PROBLEM →
In the passage on William Barclay and the Eucharist, what did Sir James Barrie's mother keep from her famous son?

PROVIDED PASSAGE →
###

Friday, May 31, 2019

William Barclay on the Institution of the Eucharist in the Gospel of Luke


Commenting on the institution narrative of the Eucharist in Luke’s gospel, William Barclay wrote:

(i) He said of the bread, “this is my body.” Herein is exactly what we mean by a sacrament. A sacrament is something, usually a verb ordinary thing, which has acquired a meaning far beyond itself for him who has eyes to see and a heart to understand. There is nothing specially theological or mysterious about this. In the house of everyone of us there is a drawer full of things which can only be called junk, and yet we will not throw them out; we cannot make ourselves do so, because when we touch and handle, and look at them, they bring back to us this or that person, or this or that occasion. They are common things, but they have a meaning far beyond themselves. That is a sacrament. When Sir James Barrie’s mother died, and when they were clearing up her belongings, they found that she had kept all the envelopes in which her famous son had sent her the cheque he so faithfully and lovingly sent. They were only old envelopes, but they meant much to her. That is a sacrament. When Nelson was buried in St. Paul’s Cathedral a party of his sailors bore his coffin to the tomb. One who saw the scene writes, “With reverence, and with efficiency, they lowered the body of the world’s greatest admiral into its tomb. Then, as though answering to a sharp order from the quarter deck, they all seized the Union Jack with which the coffin had been covered and tore it to fragments, and each took his souvenir of the illustrious dead.” All their lives that little bit of coloured cloth would speak to them of the Admiral they had loved. That is a sacrament. The bread which we eat at the sacrament is common bread, but, for him who has a heart to feel and understand, it is the very body of Christ.

###

GIVEN INFORMATION →
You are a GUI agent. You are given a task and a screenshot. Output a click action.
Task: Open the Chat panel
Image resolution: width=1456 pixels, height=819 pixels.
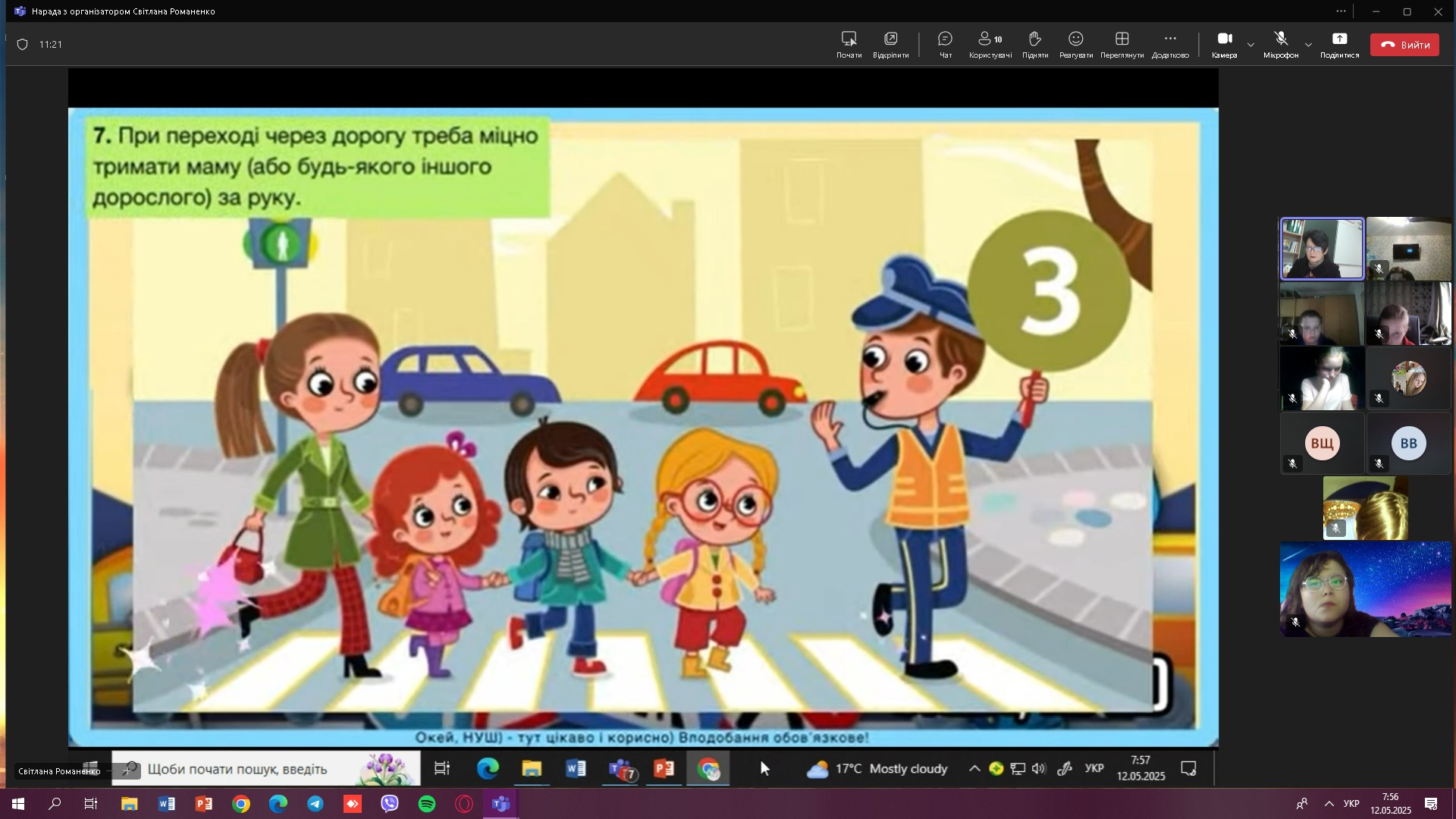click(945, 44)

###

EXERCISE RESPONSE →
She kept all the envelopes in which he had sent her his cheques.